(Items from a data collection)
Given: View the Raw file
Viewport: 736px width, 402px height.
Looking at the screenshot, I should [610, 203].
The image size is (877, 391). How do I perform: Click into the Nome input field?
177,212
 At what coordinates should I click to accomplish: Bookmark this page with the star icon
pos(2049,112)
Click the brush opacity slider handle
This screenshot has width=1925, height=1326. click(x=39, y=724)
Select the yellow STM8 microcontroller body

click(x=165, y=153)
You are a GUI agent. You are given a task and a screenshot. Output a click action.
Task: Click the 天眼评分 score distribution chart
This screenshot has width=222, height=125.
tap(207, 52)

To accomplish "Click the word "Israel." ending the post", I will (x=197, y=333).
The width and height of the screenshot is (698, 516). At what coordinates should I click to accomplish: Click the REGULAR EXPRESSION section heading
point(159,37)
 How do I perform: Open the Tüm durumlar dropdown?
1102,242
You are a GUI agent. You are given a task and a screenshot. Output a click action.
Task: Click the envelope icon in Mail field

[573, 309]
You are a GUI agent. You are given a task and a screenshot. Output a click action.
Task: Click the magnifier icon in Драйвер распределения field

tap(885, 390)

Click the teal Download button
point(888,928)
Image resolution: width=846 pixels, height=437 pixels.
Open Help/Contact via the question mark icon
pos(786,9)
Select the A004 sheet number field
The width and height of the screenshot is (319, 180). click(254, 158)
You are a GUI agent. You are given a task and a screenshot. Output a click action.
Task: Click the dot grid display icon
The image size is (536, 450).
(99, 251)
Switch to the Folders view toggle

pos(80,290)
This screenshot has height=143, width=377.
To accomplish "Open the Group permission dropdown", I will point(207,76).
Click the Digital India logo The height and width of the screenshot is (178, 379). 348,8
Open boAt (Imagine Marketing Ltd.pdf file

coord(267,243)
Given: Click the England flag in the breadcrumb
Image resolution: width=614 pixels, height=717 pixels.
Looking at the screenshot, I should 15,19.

• [Instruction] Could you repeat every one of the items above word for word, leaving nothing out?

• [Reply]
Given: View the Raw file
Viewport: 736px width, 402px height.
Looking at the screenshot, I should [610, 203].
The image size is (877, 391). How do I perform: Click into the Nome input field?
177,212
 At what coordinates should I click to accomplish: Bookmark this page with the star icon
pos(2049,112)
Click the brush opacity slider handle
This screenshot has width=1925, height=1326. click(x=39, y=724)
Select the yellow STM8 microcontroller body

click(x=165, y=153)
You are a GUI agent. You are given a task and a screenshot. Output a click action.
Task: Click the 天眼评分 score distribution chart
This screenshot has width=222, height=125.
tap(207, 52)

To accomplish "Click the word "Israel." ending the post", I will (x=197, y=333).
The width and height of the screenshot is (698, 516). At what coordinates should I click to accomplish: Click the REGULAR EXPRESSION section heading
point(159,37)
 How do I perform: Open the Tüm durumlar dropdown?
1102,242
You are a GUI agent. You are given a task and a screenshot. Output a click action.
Task: Click the envelope icon in Mail field

[573, 309]
You are a GUI agent. You are given a task and a screenshot. Output a click action.
Task: Click the magnifier icon in Драйвер распределения field

tap(885, 390)

Click the teal Download button
point(888,928)
Image resolution: width=846 pixels, height=437 pixels.
Open Help/Contact via the question mark icon
pos(786,9)
Select the A004 sheet number field
The width and height of the screenshot is (319, 180). click(254, 158)
You are a GUI agent. You are given a task and a screenshot. Output a click action.
Task: Click the dot grid display icon
The image size is (536, 450).
(99, 251)
Switch to the Folders view toggle

pos(80,290)
This screenshot has height=143, width=377.
To accomplish "Open the Group permission dropdown", I will point(207,76).
Click the Digital India logo The height and width of the screenshot is (178, 379). 348,8
Open boAt (Imagine Marketing Ltd.pdf file

coord(267,243)
Given: Click the England flag in the breadcrumb
Image resolution: width=614 pixels, height=717 pixels.
Looking at the screenshot, I should 15,19.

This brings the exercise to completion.